It is the summer of 1968: The world is poised on the cusp of radical change. Politicians question the status quo, blacks react to decades of oppression, and students protest the injustices of war. Change is in the air, too, for 37-year-old single mother Claire Malek. She has just walked out on her rather cushy job in Washington, DC, as "special assistant" to Senator Bob Mallory. DC had become an impossible place for Claire, heavy with regrets and burdened with secrets she knew she could never divulge. Anxious for both escape and change, Claire packs her 15-year-old daughter, April, into her Camaro and heads to a small town on Cape Cod, where Claire takes a job as cub reporter on a twice-weekly newspaper called the "Covenant." She knows it's a big risk, but Claire is desperate for a new start and a new life, and the town and all it has to offer seem to be a good beginning.

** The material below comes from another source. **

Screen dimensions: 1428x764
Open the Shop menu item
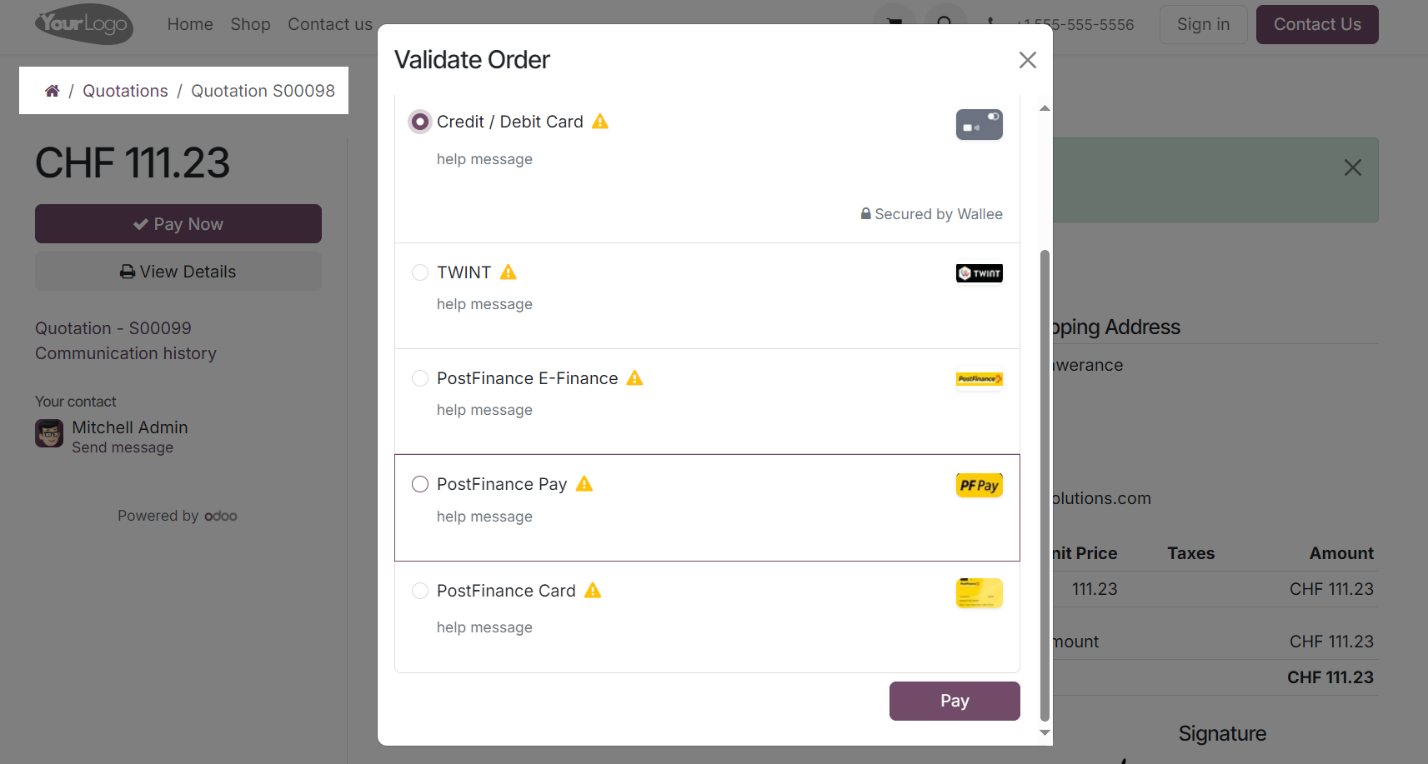click(250, 24)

For Lane Hillman, son of the publisher of the "Covenant," change is just beyond the horizon. Twenty-two years old and fresh out of Harvard, he's come home to celebrate the last summer of his youth and one final season as a reporter on his father's newspaper. In an effort to avoid the draft, and possible service in Vietnam, Lane has enlisted in VISTA -- the America-based Peace Corps -- and in the fall will begin a four-year stint working in the inner city of Detroit.

Claire's first day on the job is the same day Robert Kennedy is shot. Racial tensions around the country continue to erupt into violence and confrontation. But in a few days another more personal tragedy strikes the town as a young girl is found murdered -- the first such death there in more than twenty years -- and on the same day a teenage boy is found drowned under suspicious circumstances.

As Claire and Lane work together to try to make sense of the seemingly unrelated deaths, a closeness grows between them, and with it, the stirrings of sexual attraction. At first Claire resists, knowing that the fifteen years separating them is an unbridgeable gap, but before either of them realizes what's happening, she and Lane are swept up in a romantic passion that threatens to overwhelm them both.

As the summer progresses, so does their affair, and soon the whole town knows about it, including Lane's parents, who are not at all pleased with this turn of events, and April, Claire's daughter, who feels both awe and resentment at the changes the affair brings in her mother.

Before the summer ends, however, Claire and Lane will have to contend with more than the opinions of family and townsfolk. A shadowy figure responsible for the death of the young woman begins to fixate on someone new -- and the lovers find themselves in a race to save their own lives.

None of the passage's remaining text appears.